Text and item location entries:
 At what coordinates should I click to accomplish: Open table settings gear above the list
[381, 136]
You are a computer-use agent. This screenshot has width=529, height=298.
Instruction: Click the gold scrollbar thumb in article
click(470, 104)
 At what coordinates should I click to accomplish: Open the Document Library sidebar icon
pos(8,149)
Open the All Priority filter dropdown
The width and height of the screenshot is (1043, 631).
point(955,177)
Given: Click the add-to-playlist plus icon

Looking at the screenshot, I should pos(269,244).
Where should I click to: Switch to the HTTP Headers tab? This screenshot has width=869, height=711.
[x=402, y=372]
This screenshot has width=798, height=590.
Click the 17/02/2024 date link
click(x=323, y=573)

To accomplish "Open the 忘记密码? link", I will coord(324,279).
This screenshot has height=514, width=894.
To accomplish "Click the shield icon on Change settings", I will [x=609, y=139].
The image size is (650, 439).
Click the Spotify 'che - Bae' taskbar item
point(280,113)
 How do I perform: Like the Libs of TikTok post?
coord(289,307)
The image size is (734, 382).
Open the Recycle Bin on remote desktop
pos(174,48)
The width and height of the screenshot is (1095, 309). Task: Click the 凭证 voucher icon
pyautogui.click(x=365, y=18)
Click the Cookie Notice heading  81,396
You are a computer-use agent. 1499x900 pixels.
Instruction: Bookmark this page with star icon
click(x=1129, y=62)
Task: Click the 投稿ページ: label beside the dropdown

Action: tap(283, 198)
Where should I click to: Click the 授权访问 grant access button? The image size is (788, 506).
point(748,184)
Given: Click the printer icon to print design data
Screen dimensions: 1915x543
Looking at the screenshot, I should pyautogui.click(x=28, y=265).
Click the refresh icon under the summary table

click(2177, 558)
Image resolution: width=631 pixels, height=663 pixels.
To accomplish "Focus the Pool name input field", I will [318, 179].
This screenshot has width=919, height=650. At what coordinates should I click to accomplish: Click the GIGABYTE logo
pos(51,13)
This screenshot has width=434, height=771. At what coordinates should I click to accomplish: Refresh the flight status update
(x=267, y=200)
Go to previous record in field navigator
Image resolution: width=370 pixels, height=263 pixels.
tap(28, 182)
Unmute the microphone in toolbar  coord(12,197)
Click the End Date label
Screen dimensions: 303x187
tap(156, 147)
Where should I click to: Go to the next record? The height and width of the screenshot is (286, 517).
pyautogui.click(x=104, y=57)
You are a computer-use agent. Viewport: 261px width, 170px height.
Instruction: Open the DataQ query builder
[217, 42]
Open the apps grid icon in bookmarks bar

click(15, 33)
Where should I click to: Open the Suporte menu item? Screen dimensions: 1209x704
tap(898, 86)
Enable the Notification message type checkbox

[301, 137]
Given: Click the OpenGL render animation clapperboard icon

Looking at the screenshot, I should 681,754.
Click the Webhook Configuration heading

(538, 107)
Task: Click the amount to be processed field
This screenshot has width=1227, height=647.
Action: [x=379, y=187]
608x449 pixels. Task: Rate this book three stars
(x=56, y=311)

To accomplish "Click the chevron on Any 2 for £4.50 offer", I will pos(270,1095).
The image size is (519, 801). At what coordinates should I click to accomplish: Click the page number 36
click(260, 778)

▶ **The task**
Write out the lines of the entries word for word, starting with the line that contains "Given: Click the add-to-playlist plus icon" and going on through the line that contains "click(x=323, y=573)".

▶ **Reply to the exercise**
Given: Click the add-to-playlist plus icon

Looking at the screenshot, I should pos(269,244).
Where should I click to: Switch to the HTTP Headers tab? This screenshot has width=869, height=711.
[x=402, y=372]
This screenshot has width=798, height=590.
Click the 17/02/2024 date link
click(x=323, y=573)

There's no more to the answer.